SCOTUS to consider Trump 14th Amendment ballot disqualification case
The U.S. Supreme Court on Friday said it would consider the appeal of former President Donald Trump's disqualification from the Colorado GOP primary ballot.
Moving with relative speed in matter that could prove consequential in the 2024 presidential election, the justices set oral arguments for Thursday, Feb. 8.
Trump's team on Wednesday asked the high court to overturn the Colorado Supreme Court's explosive decision deeming him ineligible to run for the White House in 2024 because, it said, he "engaged in insurrection" on Jan. 6, 2021.
"The issues presented in this petition are of exceptional importance and urgently require this court's prompt resolution," his attorneys wrote.
A Trump campaign spokesperson said it was "confident" the Supreme Court will "affirm the civil rights of President Trump, and the voting rights of all Americans in a ruling that will squash all of the remaining ballot challenge hoaxes once and for all," in a statement to ABC News.
"We welcome a fair hearing at the Supreme Court to argue against the bad-faith, election-interfering, voter-suppressing, Democrat-backed and Biden-led, 14th Amendment abusing decision to remove President Trump's name from the 2024 ballot in the state of Colorado," Steven Cheung said.
“Coloradans, and the American people, deserve clarity on whether someone who engaged in insurrection may run for the country's highest office. I urge the Court to prioritize this case and issue a ruling as soon as possible," Colorado Secretary of State Jena Griswold said in a statement.
"We look forward to representing the six courageous Republican and unaffiliated Colorado voters who brought this lawsuit," CREW (Citizens for Responsibility and Ethics in Washington) the group that's representing the plaintiffs, wrote in a post on X.
Colorado was the first state to bar Trump from the ballot under Section 3 of the 14th Amendment, followed by Maine.
Trump has also filed an appeal seeking to overturn Maine Secretary of State Shenna Bellows' decision.

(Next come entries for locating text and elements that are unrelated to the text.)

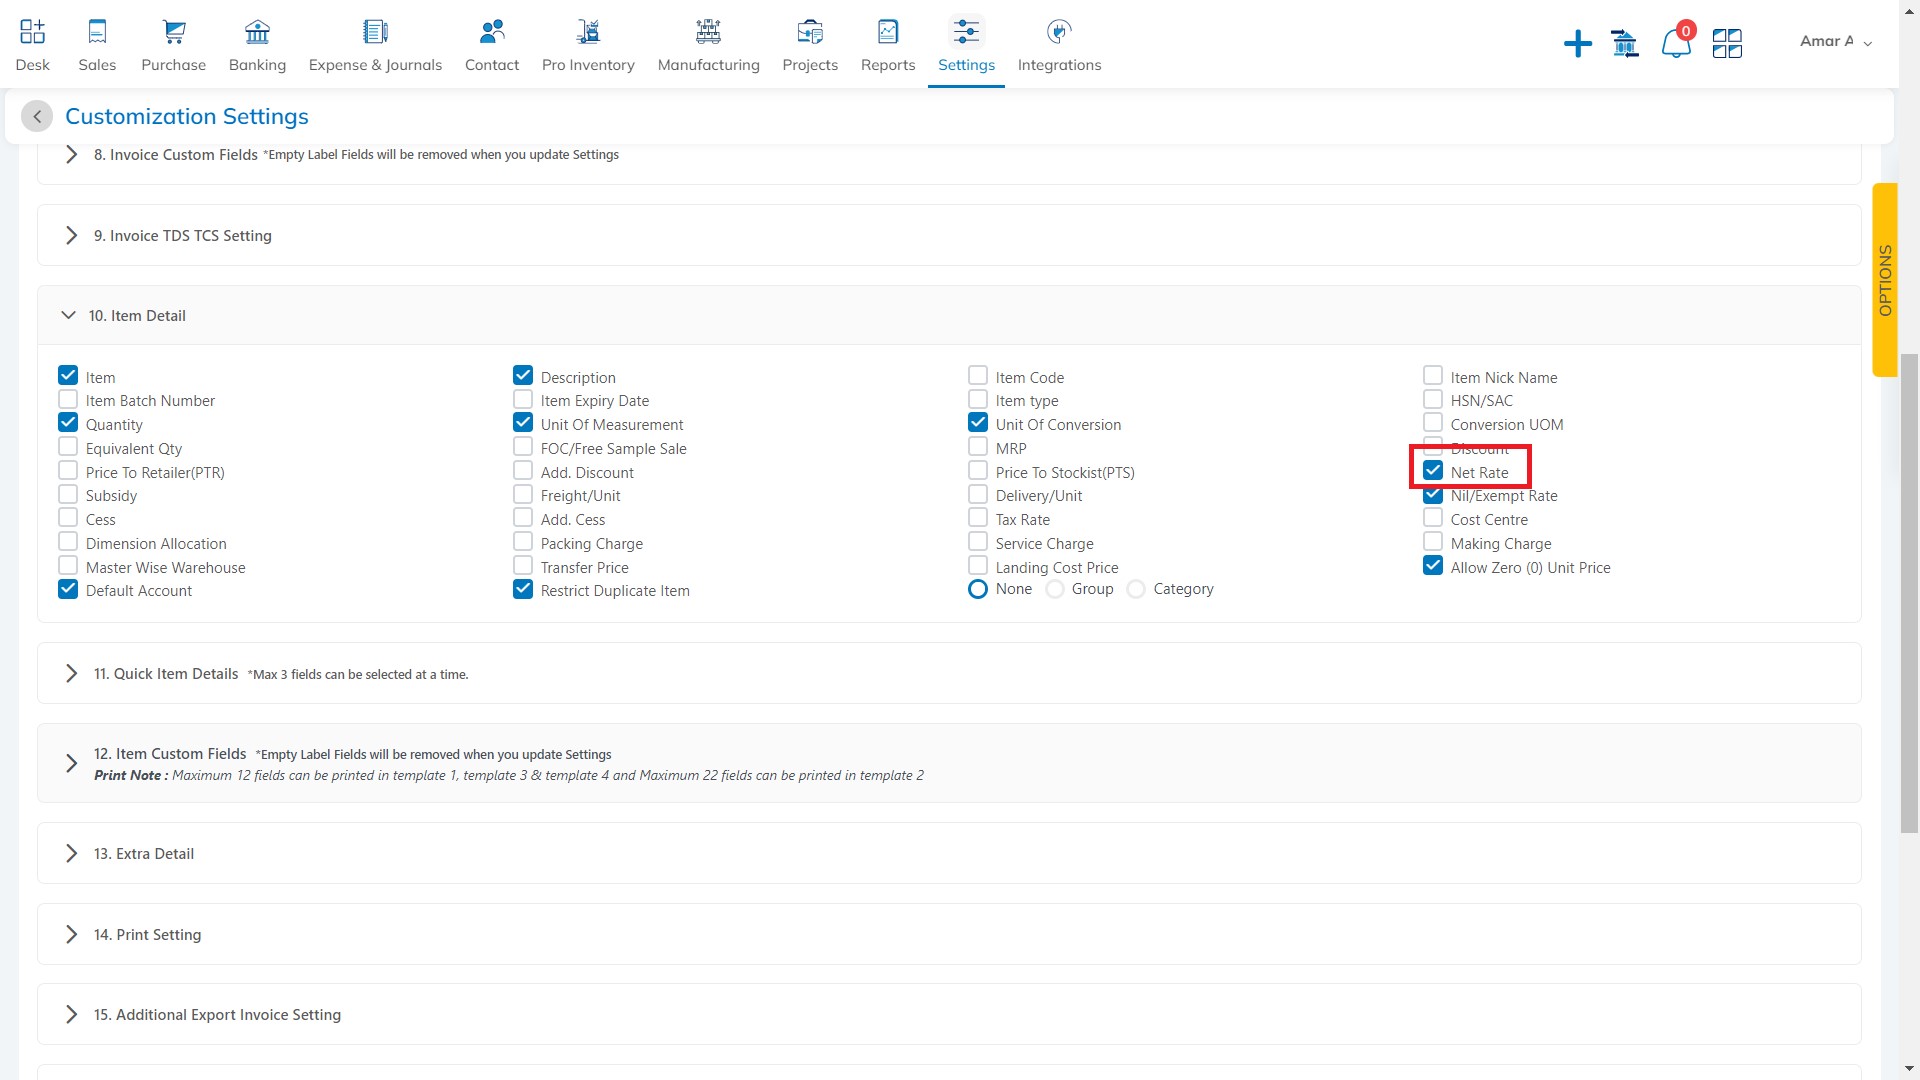Click Customization Settings page title
This screenshot has height=1080, width=1920.
coord(187,116)
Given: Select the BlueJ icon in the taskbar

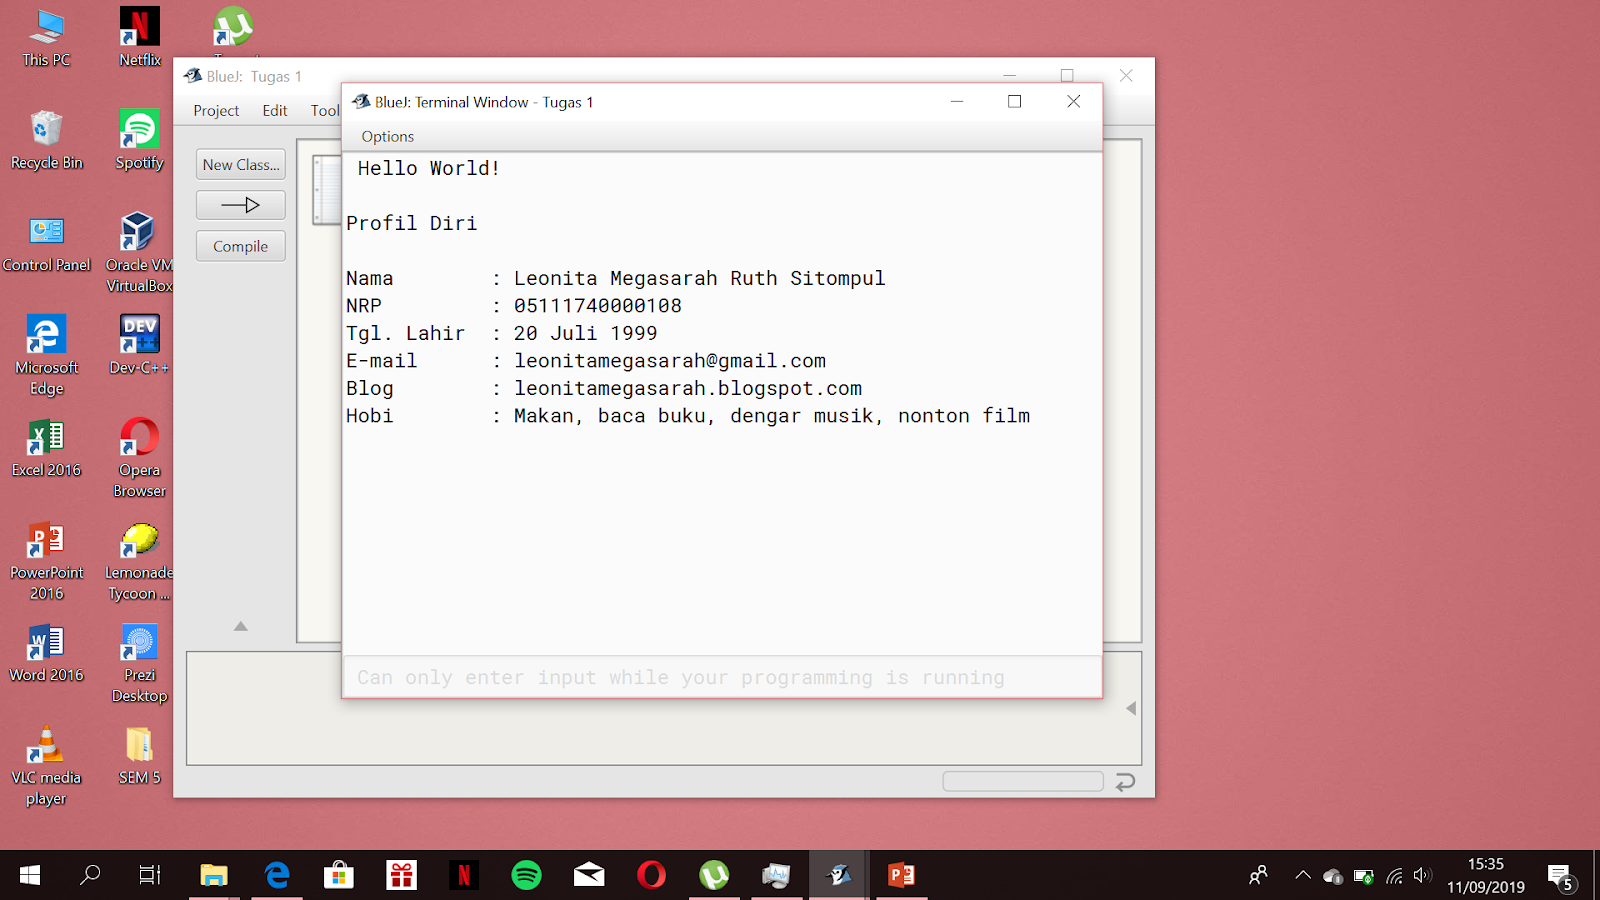Looking at the screenshot, I should [x=838, y=875].
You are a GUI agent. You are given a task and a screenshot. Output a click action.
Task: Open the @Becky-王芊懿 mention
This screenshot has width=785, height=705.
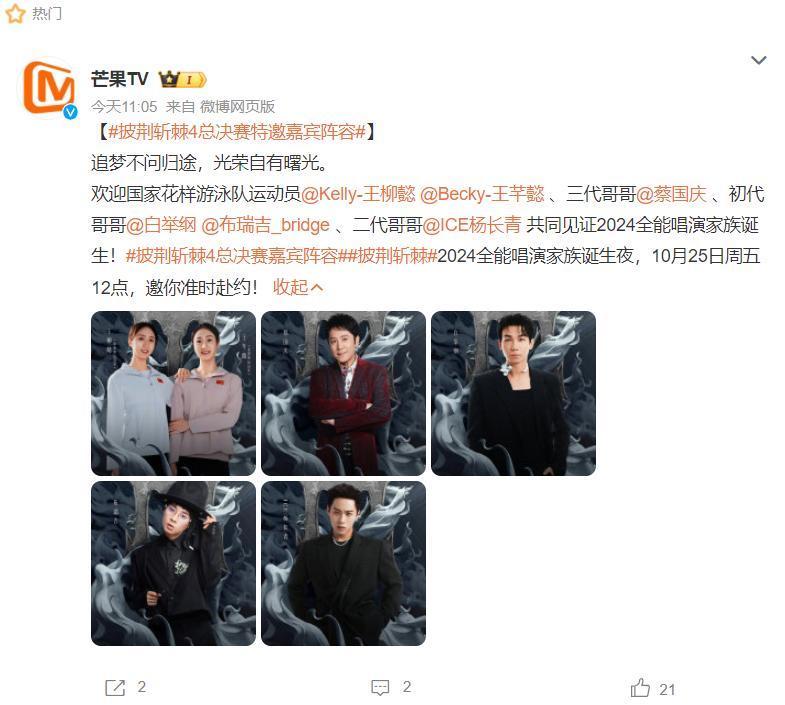click(x=482, y=194)
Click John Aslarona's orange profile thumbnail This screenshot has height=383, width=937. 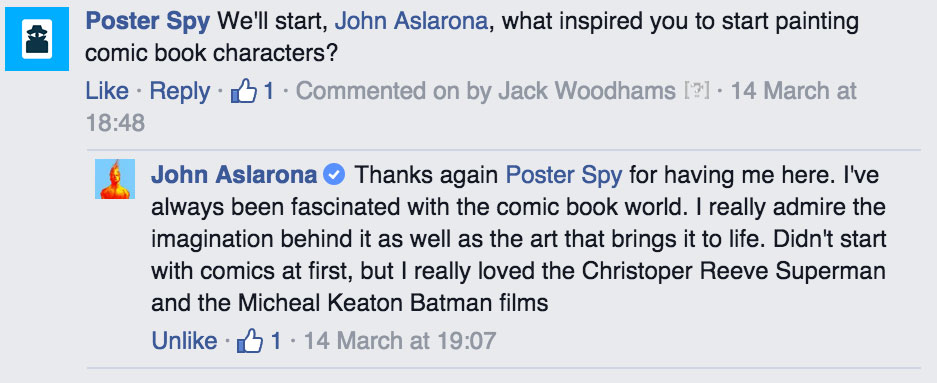coord(115,179)
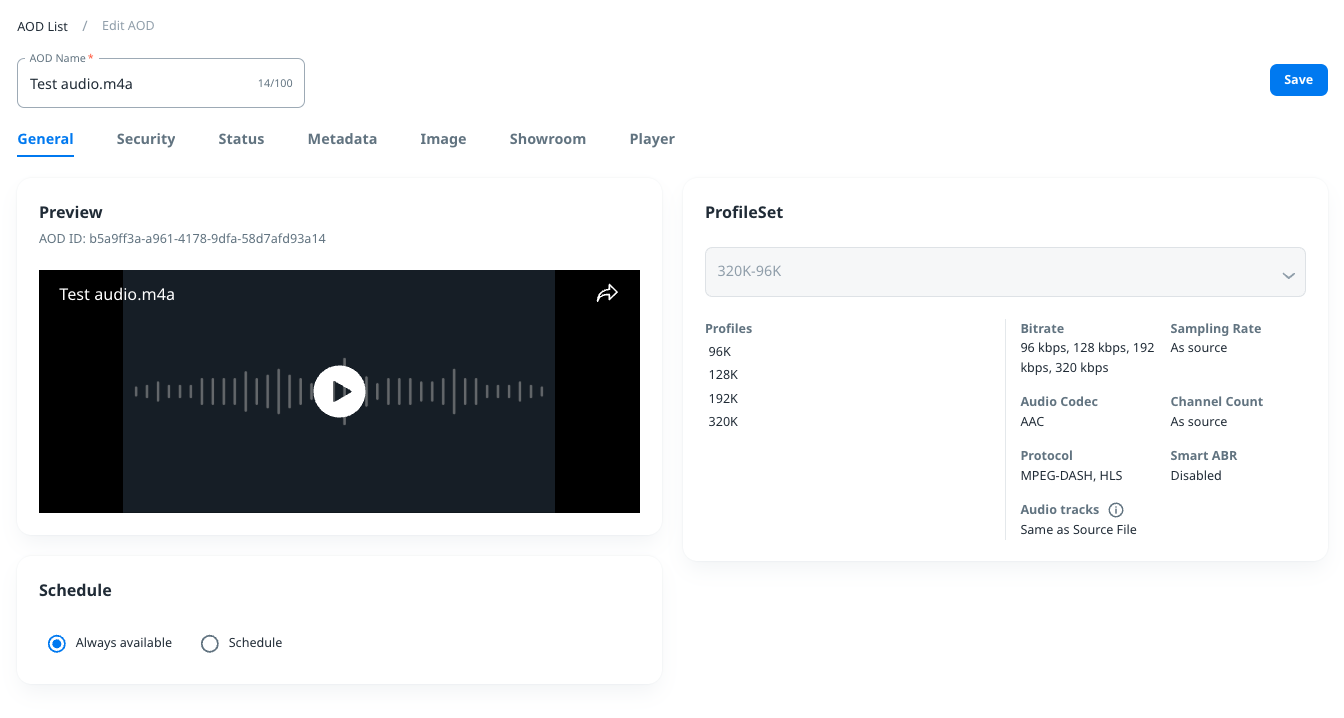Viewport: 1344px width, 718px height.
Task: Navigate to AOD List breadcrumb link
Action: click(x=42, y=26)
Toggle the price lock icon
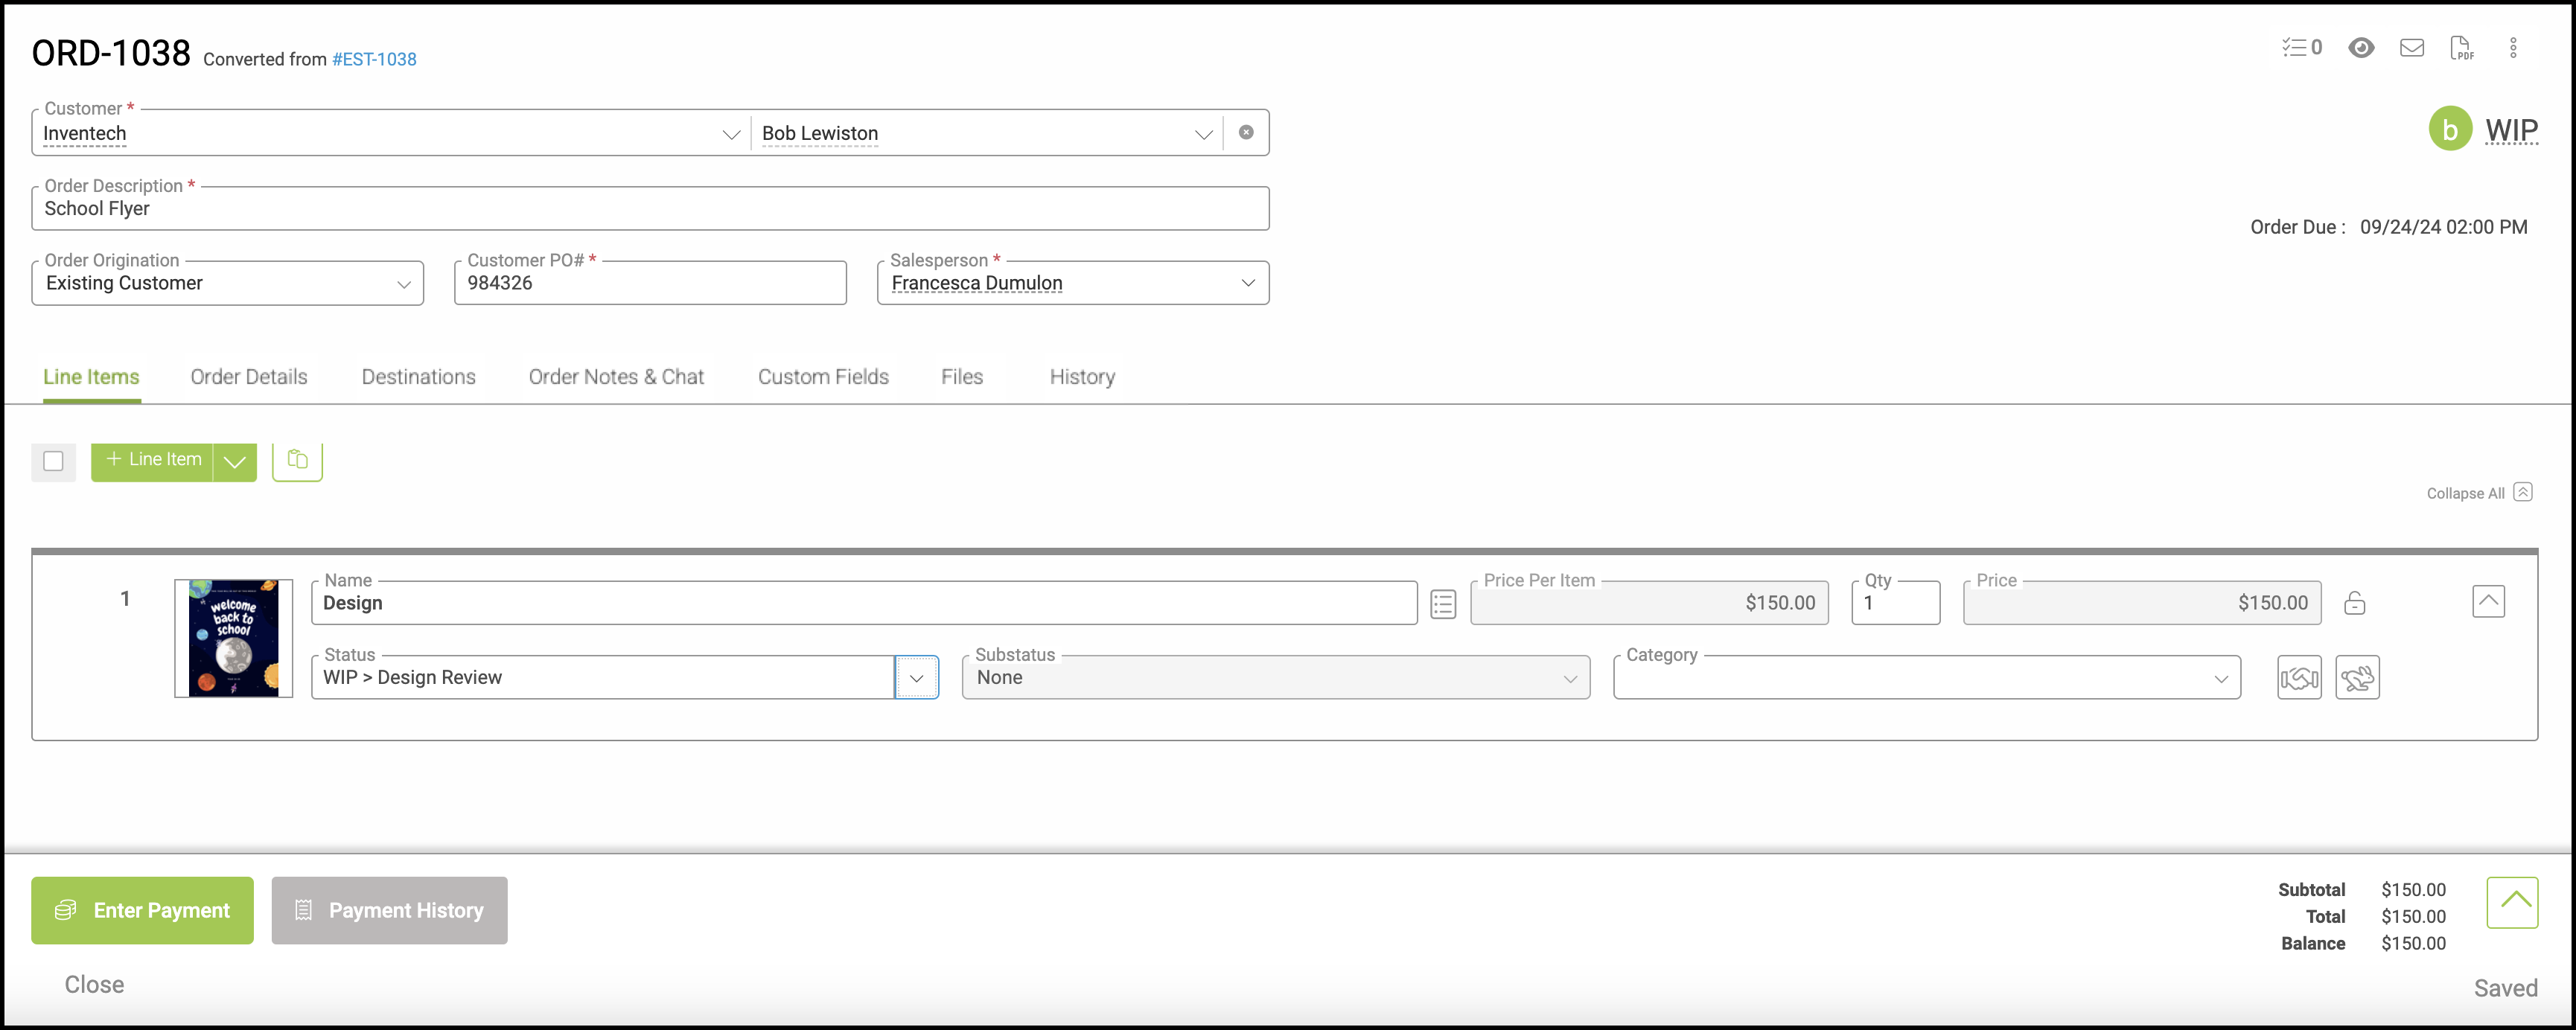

More 14th Amendment-related lawsuits are ongoing across the country, though Trump has so far won challenges to his eligibility in Michigan, California and in more than a dozen suits brought by individuals.
"The Colorado Supreme Court decision would unconstitutionally disenfranchise millions of voters in Colorado and likely be used as a template to disenfranchise tens of millions of voters nationwide," Trump's team wrote in its petition to the Supreme Court.
The Colorado Supreme Court made the unprecedented decision on Dec. 19 to keep Trump off of the state's 2024 presidential Republican primary ballot and prohibit the counting of any write-in votes for him, ruling that the former president violated Section 3.
In a ruling that has been appealed over the past two weeks by both Trump's legal team and the Colorado Republican Party, a majority of Colorado's seven justices wrote that the former president "engaged in insurrection," on Jan. 6, 2021, and reversed a lower court's determination that Trump could remain on the ballot because a U.S. president was not an "officer of the United States."
But Trump is facing more than 30 calls for states to bar him from their primary ballots under the 14th Amendment.
Maine became the second state to declare his ineligibility under the disqualification clause on Dec. 28 when Bellows ruled him off the primary ballot, finding Trump "engaged in insurrection" on Jan. 6.
He's also fielded a number of legal victories surrounding 14th Amendment challenges, however.
State Supreme Court judges in Michigan and Minnesota over the past few months have ruled that Trump could be on the ballot in both states, while California's secretary of state certified Trump as a candidate last week and a number of federal cases have been dismissed.
ABC News' Isabella Murray and Alexandra Hutzler contributed to this report.